> YOUR TASK: Please resume the Islamic tribunal transcript, picking up after its final line.

> EXCERPTED PASSAGE:
= = = = =

Taher El-badawi: I am here, I am sorry to say it, back to the first point, I am here to discuss issue with Islamic tribunal, so please don’t get up ask us to another situation. We are ready for any discussion. It is open.

Glenn: No, I know that.

Taher : We are ready for any point to discuss with, but the main point here, the reason we are here to discuss this issue what kind of cases Islamic tribunal handle, and you start with the sharia. Why the people afraid from sharia? I’m sorry to say it, one point related to this, cut head is not just in sharia law, just in Islamic law. It’s everywhere. Who said that just in Islamic law? That’s even another sharia, in Jewish sharia, in Christian sharia, in American here, we cut we cut head for some reason.

So, I’m asking you an easy question, if anyone kill another, he should get killed by law, by Islamic law, by government. He should get killed. What is wrong with that? If a thief jump, I’m sorry, to your house, scare your wife, scare your children, scare your neighbor, and they did that with our stores, this is the law, the law to cut his hand because if he feels my hands were cut because of that, he will think about this 100 times. He will never do it. If he do that one time, he will never do it again.

Look how many millions of dollars American here or other states or other states outside spend to keep the criminal in jail, a lot of millions of dollars. We can save that, just let him go, and that’s it, because he did something wrong in the whole community and this kill the whole community. Why not? So, back please to the point. Islamic tribunal, yes, we never deal with anything of that. We don’t have authority for that. We don’t have power for that. We just have two cases.

Glenn: You seem to be okay with that if you had the power for that, but you don’t have the power.

= = = = =

> SOURCE MATERIAL:
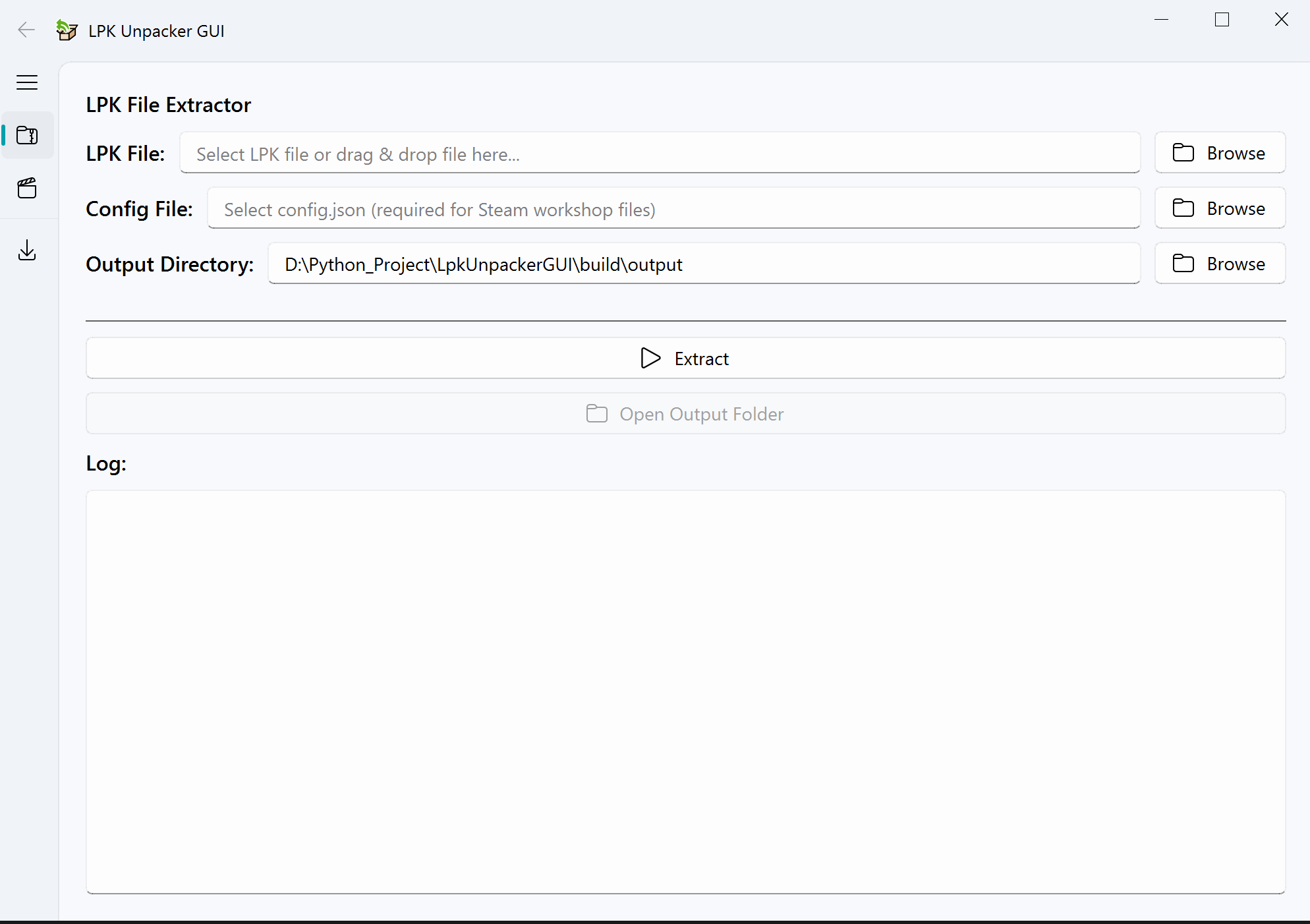This screenshot has width=1310, height=924.
Task: Minimize the application window
Action: click(x=1162, y=20)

= = = = =

> OUTPUT OF THE EXERCISE:
Taher: Absolutely not. As Imam said, we have system. We are very organized people. If, last time, sorry for this example, somebody killed my dad, I shouldn’t kill him. I have to take this case to the judge, and judge have to consult the governor. There’s a system, procedure, I have to follow, so it is not like this one killed this, let’s get him killed—no.

I give you just an easy example for leader, [indiscernible]. This is after Prophet Muhammad [indiscernible]. He sent one to Yemen, and he told him, before he leaves, he ask him always as a habit, “What did you do if the people bring a thief for you?” He said I will cut his hand. Okay, he said, you do that, okay? [indiscernible] said, after [indiscernible], he said, okay, if one person came with me without work, unemployed, I will cut your head because he has no job.

If you rob something from the store or grab something from here to eat, nothing happen to you, but if you have your job and enough income to care about your children, and you have house, and you have car, and you rob from any store or thief from here or there, you have…so this is the law, but please, the point with sharia I ask people, we are not here to do that at all. It is not our authority. It is not our power. It is not our job.

We have specific people to do that stuff, and those people have full of power and full of authority, full of knowledge too. So, we are not dealing with these cases at all. It is not our job, and our cases is family cases, just religious part, that’s it.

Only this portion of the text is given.